DIRECTIONS:
Isolate every line in the data with the string "computer" and copy it.

Stored data entries:
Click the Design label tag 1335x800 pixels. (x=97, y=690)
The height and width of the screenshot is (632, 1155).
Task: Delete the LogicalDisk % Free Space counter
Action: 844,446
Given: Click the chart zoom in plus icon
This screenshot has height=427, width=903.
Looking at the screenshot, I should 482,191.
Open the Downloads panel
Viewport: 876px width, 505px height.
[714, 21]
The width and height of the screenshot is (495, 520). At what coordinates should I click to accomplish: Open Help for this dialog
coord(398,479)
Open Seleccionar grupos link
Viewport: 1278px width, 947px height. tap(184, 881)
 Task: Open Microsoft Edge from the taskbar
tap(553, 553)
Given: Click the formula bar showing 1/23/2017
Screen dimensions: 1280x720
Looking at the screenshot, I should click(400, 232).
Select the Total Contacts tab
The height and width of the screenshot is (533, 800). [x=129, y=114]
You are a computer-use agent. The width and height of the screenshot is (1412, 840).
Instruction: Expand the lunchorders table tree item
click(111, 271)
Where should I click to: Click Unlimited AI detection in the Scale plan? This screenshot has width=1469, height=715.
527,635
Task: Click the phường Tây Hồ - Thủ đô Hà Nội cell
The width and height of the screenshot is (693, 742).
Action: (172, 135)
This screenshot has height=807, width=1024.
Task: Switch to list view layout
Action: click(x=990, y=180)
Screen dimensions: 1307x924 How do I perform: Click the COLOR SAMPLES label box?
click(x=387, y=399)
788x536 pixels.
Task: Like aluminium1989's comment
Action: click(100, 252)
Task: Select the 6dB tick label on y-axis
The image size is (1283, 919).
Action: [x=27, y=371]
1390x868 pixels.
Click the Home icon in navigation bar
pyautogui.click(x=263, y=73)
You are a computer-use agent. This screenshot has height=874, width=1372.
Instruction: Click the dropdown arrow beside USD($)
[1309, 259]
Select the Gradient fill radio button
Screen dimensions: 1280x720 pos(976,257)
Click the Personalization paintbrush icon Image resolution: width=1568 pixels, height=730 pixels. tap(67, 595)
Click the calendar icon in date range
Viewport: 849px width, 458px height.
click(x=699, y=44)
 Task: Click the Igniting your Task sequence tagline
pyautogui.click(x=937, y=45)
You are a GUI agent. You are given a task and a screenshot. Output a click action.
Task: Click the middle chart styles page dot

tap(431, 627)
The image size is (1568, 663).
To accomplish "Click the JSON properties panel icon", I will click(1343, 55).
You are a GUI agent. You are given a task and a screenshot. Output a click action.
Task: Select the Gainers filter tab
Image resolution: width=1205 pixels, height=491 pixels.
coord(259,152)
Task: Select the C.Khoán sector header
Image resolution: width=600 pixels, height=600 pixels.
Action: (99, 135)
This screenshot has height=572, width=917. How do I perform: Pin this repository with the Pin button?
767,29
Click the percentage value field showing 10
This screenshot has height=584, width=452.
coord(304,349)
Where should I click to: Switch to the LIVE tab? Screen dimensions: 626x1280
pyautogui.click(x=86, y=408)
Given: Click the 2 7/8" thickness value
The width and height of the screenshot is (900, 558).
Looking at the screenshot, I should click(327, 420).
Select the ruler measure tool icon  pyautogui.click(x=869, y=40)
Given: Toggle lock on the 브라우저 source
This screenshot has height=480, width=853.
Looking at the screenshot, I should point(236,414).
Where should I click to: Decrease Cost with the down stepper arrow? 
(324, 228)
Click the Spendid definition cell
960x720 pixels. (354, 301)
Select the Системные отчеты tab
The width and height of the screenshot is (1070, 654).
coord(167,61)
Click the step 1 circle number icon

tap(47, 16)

REPLY TO THE TASK:
You are a computer-use agent. The width and height of the screenshot is (1412, 840).
You are a computer-use agent. This screenshot has height=874, width=1372.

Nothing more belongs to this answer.